→ What you should do
According to the text on God's covenant faithfulness to the Church, for how long has that faithfulness continued?

──────── Selected text

It belongs to the Protestant Reformed tradition to be zealous for, to love the Church. It was not enough for Hoeksema, Ophoff, and the others only to hold the truth personally, perhaps also to write some articles and books about it, but they desired the Church to abide in the truth. They desired this passionately, so passionately that they were willing to suffer grievous loss themselves. Men have misunderstood our love for the Protestant Reformed Churches and our zeal on their behalf. They have viewed it as carnal pride in ourselves. In reality, it is love for the Church of Christ, God’s covenant people. That we love these churches much does not mean that we love the catholic Church of Christ little, but the heat of our love for them is the temperature of our love for the catholic Church, of which they are manifestations. 

Secondly, God’s faithfulness to the Church is realized by God’s keeping the Church in the truth of the gospel. It is a mistake—one of the most serious that anyone can make—to suppose that the people of God can have the covenant apart from the truth. In the truth, God is present with His Church as Friend; in the truth, we have the blessings of the covenant, forgiveness and eternal life. The historical realization of God’s covenant faithfulness is the history of the Holy Spirit’s leading the Church into the knowledge of the truth. 

We can trace this faithfulness. 

God was faithful to Israel, Christ’s people in the Old Testament. For more than a thousand years, He dwelt with that nation, revealed Himself to her, gave her innumerable blessings, and showed her His salvation. No promise did He fail to fulfill. He brought her out of Egypt into Canaan; He gave her a great king and made her a great nation; He preserved her in the tribe of Judah; He restored her from Babylon. Nor did He become unfaithful at the time of Christ even though He rejected the earthly nation and cut it off. For He kept covenant with Jesus the Christ, Who always was, personally, the reality of Israel. Besides, He saved the elect remnant of Israel, the thousands who believed after Pentecost, and thus Israel enjoyed the fulfilled covenant. But at that time, the covenant broadens out to all nations, and the New Testament Church becomes the covenant people. God has been faithful to this Church. This must not be missing from our celebration of our anniversary as a denomination of churches. Our anniversary is part of His faithfulness to the Church down through the ages. It is the continuation of His faithfulness to the Church for over 1900 years.

────────────────
──────── Material

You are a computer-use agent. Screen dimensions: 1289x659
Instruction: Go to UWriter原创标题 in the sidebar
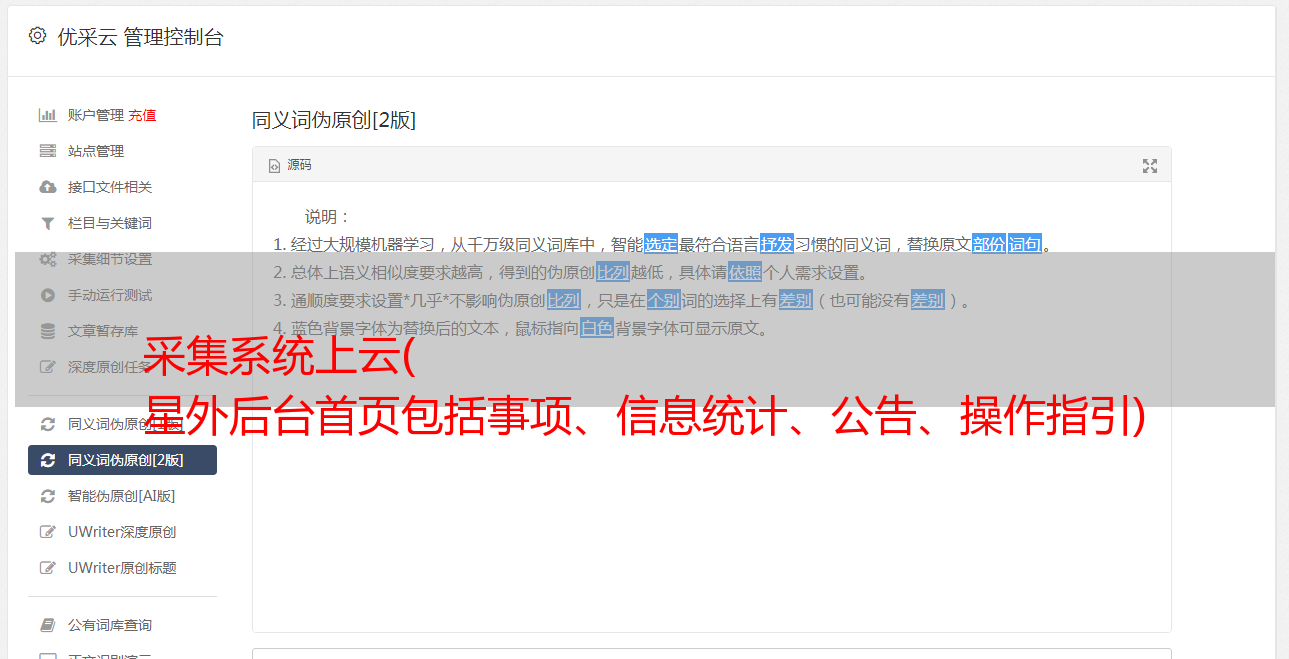click(x=122, y=568)
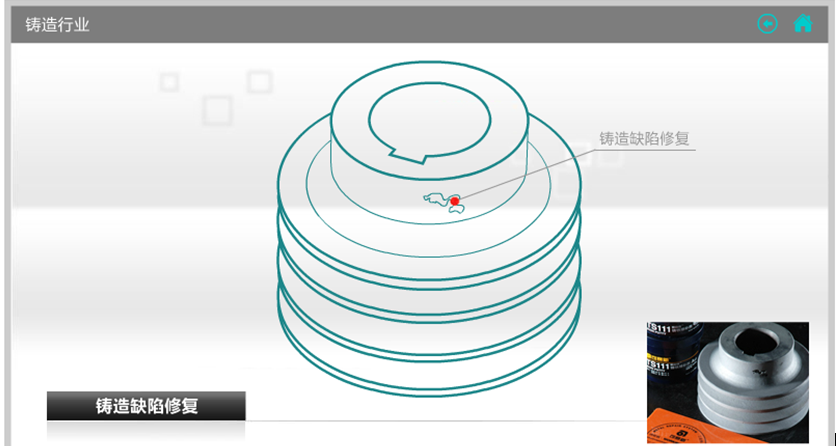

────────────────

→ Solution
For over 1900 years.